Answer Every Single Call Live

When it comes to advertising the goal is to get your phone ringing. If after you spend gobs of money to get the phone to ring, you do not answer it, then you have wasted precious advertising dollars. Most callers will not leave a message. They will push the back button on their internet browser, or flip the page in the yellow book, or look at the next coupon, or turn the TV on and find the next commercial, or do one of a million other activities to easily find another solution to their problem. When a consumer wants to buy, they want to buy now! Not later. When a consumer wants information, they want information now! Not later. Information is cheap and easy to obtain. You should never expect your prospects to invest time in leaving a voice mail for you before you invest time in speaking with them.

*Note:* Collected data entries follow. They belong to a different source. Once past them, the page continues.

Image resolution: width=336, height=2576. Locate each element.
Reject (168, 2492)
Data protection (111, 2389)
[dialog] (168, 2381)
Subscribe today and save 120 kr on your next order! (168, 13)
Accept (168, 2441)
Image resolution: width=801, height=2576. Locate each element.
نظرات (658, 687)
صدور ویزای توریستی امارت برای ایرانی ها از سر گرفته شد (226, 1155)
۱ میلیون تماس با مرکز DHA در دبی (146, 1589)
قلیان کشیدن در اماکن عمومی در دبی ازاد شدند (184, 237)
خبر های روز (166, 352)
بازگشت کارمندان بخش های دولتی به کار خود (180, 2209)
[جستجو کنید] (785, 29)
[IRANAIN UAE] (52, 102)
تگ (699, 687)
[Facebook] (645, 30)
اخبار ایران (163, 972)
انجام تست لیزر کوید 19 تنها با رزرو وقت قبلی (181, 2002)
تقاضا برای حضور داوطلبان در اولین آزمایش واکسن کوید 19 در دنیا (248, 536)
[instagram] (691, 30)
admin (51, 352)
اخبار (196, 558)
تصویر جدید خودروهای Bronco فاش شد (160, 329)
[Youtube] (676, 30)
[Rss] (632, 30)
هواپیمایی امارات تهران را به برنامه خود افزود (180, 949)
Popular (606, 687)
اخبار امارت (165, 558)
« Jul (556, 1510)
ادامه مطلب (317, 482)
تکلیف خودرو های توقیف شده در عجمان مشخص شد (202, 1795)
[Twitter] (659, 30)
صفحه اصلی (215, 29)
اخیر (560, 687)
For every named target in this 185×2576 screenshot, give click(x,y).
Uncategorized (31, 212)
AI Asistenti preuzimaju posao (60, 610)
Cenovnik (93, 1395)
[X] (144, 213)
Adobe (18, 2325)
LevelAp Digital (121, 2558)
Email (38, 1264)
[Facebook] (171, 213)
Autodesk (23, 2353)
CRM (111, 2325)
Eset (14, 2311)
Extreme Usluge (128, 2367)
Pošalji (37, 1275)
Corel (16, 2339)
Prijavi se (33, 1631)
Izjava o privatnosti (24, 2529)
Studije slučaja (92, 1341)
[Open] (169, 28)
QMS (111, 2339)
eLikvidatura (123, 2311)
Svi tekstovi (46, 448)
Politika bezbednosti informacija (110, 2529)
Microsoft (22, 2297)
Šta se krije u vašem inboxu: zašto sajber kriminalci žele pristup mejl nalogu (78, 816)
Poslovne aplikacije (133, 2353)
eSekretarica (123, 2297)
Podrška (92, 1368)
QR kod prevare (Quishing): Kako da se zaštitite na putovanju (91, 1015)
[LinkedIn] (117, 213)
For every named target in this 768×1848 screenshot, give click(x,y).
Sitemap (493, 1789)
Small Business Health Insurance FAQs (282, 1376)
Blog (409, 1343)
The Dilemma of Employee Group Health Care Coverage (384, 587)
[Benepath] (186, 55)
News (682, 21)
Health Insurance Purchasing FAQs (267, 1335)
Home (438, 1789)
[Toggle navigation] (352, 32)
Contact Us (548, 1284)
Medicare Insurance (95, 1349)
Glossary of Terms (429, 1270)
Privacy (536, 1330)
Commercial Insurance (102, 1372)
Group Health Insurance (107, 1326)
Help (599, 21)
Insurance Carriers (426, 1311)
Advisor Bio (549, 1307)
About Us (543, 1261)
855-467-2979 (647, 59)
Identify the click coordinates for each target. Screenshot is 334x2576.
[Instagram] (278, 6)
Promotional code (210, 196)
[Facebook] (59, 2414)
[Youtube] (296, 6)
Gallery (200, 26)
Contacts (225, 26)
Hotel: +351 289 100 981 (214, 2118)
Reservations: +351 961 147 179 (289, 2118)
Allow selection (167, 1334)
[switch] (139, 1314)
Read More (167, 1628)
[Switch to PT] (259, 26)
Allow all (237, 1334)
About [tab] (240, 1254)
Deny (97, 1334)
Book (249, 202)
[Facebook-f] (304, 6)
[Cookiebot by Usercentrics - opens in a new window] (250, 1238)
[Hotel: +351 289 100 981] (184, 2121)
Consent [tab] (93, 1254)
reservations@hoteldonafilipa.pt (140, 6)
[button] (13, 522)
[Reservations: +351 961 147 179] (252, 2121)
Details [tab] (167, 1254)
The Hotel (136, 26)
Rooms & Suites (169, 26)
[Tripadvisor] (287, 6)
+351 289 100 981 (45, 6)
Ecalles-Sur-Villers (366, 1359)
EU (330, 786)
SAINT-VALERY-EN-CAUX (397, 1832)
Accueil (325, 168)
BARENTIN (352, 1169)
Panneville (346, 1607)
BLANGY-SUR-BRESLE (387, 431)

This is where your remote receptionist picks up the slack. Every single call, rain or shine, must be answered live with a professional, friendly, knowledgeable voice. Your Abby Connect receptionist establishes a relationship with the caller and begins your investment into them. The prospect is now ready to invest in you. Even if you are not able to take the call live, the caller is more likely to leave a message and await your call back before shopping the competition just because they have spoken to “your receptionist” and they have invested time in that conversation.

The Bottom Line

Without a remote receptionist:

$1,000 Spent
100 calls
You answer 75% of calls
Your closing ratio is 20%

100 calls x 75% x 20% = 15 sales. $1,000 / 15 sales = $66.67 per sale

With a remote receptionist:

$1,000 Spent
100 calls
We answer 100% of calls
Your closing ratio is 20%

100 calls x 100% x 20% = 20 sales. $1,000 / 20 sales = $50.00 per sale

In this example your cost per sale has dropped a whopping 25% and this is assuming that you answer 75% of your calls. Most of us actually answer less than 75% of our phone calls live.